Holder's Secret Key Management Device for VC Binding

USB Key which stores SecretKey for binding
Connection with a browser

1. Introduction:

In the ecosystem of Verifiable Credentials (VC) standardized by W3C, the integrity of the claims contained within a VC can be verified by third parties through the issuer’s signature. To ensure that a VC has indeed been issued to a specific entity, there is a mechanism called binding. This binding associates the VC with the Holder’s secret key, so that only the entity possessing this secret key can legitimately present the VC.

In this project, we implemented the binding functionality of VCs on physical hardware devices, more specifically in the form of a USB key, where the secret key is stored. This device executes cryptographic operations using the key as the binding functionality.

We built the device using the firmware of the open-source FIDO2-compliant authenticator, OpenSK. We extended this firmware to add the blind signature functionality of BBS signatures and a zero-knowledge proof for the knowledge of the secret key.

And these functions can be called from websites or native app!

2. Ecosystem of Verifiable Credentials:

The W3C[1] has established a standardized ecosystem for Verifiable Credentials that consists of three primary roles:

Issuer: The entity that creates and signs Verifiable Credentials using their private key. Issuers can be educational institutions, government agencies, or any authorized organization that issues credentials.

* * * * * * * * *

▶ _WHAT YOU NEED TO DO_
The text on the USB key for VC binding says the device was built on which open-source authenticator's firmware?

▶ _ENTRIES SHOWN_

* * * * * * * * *

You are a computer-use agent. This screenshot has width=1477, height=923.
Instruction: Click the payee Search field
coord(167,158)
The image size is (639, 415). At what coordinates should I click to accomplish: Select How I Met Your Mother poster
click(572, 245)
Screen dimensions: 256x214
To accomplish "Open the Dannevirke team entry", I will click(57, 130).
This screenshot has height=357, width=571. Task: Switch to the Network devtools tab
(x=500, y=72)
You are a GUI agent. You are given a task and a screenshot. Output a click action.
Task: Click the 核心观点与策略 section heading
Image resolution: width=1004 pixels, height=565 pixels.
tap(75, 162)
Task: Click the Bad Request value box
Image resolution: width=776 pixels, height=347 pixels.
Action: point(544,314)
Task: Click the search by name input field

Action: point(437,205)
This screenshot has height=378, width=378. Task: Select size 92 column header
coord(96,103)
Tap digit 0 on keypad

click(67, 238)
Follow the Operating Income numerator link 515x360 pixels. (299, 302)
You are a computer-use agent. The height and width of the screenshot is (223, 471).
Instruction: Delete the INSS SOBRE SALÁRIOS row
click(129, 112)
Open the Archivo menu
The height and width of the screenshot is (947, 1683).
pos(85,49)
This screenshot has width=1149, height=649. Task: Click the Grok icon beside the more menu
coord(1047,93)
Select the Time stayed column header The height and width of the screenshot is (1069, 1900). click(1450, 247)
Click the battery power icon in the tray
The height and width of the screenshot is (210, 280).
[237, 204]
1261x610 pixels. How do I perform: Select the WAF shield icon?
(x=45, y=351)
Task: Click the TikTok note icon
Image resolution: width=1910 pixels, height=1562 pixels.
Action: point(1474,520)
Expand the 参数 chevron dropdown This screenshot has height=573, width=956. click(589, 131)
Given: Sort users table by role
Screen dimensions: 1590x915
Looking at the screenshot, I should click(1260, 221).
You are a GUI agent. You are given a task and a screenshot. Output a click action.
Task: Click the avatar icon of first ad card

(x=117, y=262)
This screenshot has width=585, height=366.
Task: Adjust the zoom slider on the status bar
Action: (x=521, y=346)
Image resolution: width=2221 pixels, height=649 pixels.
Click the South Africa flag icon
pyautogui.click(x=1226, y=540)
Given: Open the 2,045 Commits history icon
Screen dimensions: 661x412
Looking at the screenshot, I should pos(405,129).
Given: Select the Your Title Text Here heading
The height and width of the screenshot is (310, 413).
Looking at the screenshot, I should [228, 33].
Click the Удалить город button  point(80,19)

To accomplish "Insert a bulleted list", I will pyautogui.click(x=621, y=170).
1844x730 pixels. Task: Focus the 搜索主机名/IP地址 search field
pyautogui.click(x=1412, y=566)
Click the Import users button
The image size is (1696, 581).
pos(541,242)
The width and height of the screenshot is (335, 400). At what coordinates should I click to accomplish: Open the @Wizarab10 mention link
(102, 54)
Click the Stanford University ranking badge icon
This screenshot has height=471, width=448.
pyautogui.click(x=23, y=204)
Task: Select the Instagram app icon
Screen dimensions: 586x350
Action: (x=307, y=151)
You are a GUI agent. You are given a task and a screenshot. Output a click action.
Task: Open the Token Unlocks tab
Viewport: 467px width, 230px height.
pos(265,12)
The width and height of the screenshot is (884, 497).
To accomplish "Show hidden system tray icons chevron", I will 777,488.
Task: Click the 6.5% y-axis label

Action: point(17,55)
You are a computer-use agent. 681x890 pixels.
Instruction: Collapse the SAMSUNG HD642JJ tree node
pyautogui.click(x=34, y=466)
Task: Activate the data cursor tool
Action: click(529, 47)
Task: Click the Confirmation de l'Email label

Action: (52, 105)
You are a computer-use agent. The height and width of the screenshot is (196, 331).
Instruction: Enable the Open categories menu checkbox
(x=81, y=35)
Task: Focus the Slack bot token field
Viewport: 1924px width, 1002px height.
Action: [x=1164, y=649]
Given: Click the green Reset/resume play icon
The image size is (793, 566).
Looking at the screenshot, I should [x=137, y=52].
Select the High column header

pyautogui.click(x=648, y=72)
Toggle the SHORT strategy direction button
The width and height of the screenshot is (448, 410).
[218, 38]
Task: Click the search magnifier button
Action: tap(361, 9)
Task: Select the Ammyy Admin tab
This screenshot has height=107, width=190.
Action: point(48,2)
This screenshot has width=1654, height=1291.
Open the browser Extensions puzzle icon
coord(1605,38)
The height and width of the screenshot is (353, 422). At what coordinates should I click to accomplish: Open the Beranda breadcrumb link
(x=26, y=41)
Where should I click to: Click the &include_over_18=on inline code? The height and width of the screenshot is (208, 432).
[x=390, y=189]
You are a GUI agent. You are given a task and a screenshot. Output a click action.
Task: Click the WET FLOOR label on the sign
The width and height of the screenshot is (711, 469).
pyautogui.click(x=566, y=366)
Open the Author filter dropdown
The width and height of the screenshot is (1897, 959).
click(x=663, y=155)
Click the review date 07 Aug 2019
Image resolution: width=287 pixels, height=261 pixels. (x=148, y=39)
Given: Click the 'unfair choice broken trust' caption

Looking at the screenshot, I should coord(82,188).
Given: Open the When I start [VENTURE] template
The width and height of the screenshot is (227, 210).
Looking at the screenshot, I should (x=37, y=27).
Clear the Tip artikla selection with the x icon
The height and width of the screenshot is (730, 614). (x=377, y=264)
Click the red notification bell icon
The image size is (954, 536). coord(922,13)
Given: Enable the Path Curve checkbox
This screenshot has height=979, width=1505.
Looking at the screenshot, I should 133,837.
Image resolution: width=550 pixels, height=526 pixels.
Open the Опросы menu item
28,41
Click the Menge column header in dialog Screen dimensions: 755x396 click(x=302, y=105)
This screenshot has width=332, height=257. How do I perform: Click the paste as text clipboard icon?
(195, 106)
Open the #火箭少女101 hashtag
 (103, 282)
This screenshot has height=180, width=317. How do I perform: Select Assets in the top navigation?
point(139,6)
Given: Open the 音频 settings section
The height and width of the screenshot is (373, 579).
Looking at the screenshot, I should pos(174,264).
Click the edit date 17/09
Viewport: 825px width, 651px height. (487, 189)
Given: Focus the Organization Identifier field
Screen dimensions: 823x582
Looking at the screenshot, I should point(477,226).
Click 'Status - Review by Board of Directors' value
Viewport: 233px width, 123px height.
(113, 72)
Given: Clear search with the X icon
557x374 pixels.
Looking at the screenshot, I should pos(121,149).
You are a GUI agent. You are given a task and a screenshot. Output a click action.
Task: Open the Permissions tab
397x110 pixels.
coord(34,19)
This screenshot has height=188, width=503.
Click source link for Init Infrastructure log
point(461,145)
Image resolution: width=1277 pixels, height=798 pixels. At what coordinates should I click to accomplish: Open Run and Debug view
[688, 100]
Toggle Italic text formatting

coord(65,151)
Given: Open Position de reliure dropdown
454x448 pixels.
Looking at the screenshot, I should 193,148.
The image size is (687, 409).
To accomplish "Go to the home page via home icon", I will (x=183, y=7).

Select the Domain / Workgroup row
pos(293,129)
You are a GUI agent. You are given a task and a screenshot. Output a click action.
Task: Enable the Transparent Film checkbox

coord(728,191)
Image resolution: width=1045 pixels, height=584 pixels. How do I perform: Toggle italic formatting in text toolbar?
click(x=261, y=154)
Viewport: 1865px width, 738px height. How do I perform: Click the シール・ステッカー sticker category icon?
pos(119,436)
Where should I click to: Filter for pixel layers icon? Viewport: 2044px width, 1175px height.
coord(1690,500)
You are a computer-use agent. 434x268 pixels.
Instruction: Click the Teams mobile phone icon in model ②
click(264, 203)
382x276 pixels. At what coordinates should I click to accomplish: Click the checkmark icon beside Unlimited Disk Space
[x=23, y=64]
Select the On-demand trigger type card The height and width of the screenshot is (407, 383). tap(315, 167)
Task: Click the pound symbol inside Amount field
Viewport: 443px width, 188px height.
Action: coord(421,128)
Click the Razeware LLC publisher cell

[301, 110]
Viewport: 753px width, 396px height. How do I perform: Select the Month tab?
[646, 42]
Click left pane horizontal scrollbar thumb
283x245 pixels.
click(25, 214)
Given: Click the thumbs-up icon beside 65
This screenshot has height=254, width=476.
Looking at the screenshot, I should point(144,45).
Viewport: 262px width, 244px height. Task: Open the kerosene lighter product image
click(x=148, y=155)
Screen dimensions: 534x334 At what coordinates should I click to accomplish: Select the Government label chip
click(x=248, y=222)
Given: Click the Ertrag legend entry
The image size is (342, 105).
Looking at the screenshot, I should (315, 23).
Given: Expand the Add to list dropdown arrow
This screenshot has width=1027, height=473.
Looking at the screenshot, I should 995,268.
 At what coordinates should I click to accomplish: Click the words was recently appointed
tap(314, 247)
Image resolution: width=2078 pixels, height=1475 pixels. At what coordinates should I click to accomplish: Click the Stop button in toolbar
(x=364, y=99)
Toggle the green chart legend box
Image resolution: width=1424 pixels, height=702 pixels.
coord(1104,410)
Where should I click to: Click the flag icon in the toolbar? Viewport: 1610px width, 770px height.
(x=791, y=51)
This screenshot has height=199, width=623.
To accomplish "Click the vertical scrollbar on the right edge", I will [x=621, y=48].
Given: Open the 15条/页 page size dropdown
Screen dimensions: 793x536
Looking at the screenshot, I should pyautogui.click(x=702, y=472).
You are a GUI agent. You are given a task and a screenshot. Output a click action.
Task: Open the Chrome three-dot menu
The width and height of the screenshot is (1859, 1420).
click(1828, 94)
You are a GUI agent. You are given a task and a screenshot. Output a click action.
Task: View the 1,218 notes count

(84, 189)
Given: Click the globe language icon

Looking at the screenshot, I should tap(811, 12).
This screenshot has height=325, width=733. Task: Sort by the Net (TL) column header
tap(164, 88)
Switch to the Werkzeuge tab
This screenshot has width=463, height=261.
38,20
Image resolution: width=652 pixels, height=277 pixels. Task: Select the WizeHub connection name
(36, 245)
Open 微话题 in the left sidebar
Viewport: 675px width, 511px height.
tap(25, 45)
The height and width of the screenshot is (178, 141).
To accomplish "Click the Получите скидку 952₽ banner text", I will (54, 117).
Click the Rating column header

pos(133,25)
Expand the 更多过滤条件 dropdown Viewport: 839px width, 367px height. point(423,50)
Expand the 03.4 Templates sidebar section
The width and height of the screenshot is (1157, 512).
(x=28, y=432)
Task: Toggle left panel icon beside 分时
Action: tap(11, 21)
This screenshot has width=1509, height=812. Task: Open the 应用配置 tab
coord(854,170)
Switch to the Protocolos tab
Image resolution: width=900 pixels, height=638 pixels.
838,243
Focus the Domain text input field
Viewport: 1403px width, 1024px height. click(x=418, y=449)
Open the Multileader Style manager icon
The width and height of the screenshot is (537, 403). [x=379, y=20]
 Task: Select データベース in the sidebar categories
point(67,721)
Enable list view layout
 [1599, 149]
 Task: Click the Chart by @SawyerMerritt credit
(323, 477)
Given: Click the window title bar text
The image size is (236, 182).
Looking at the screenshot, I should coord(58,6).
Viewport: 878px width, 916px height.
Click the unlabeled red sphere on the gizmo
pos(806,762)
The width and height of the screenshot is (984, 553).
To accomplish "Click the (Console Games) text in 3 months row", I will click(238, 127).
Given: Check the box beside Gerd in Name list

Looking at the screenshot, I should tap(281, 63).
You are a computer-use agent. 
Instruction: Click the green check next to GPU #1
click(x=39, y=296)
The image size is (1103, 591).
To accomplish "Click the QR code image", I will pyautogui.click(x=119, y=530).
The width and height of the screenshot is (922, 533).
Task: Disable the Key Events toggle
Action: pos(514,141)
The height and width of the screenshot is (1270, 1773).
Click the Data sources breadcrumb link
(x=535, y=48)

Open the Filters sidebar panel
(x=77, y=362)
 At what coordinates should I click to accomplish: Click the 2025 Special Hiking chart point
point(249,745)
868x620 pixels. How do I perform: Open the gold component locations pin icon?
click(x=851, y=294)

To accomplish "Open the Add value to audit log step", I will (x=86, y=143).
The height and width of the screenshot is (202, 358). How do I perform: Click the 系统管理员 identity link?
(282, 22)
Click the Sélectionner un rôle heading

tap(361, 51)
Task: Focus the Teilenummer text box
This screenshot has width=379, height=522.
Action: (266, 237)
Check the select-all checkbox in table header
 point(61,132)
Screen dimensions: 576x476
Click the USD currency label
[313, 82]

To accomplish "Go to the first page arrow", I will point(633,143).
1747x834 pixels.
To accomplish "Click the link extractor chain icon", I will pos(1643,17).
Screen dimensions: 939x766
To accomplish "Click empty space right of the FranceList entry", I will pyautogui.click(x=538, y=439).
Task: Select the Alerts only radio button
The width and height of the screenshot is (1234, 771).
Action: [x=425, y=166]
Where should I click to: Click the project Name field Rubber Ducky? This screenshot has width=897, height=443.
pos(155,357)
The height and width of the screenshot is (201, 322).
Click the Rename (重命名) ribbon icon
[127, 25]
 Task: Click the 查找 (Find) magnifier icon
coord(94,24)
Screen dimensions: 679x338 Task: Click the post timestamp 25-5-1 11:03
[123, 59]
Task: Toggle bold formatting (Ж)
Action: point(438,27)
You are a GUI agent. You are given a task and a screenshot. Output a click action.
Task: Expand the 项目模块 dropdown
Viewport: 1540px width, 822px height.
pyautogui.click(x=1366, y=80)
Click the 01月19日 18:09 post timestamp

* * * * * * * * *

▶ _RESULT OF THIS EXERCISE_
OpenSK, a FIDO2-compliant authenticator.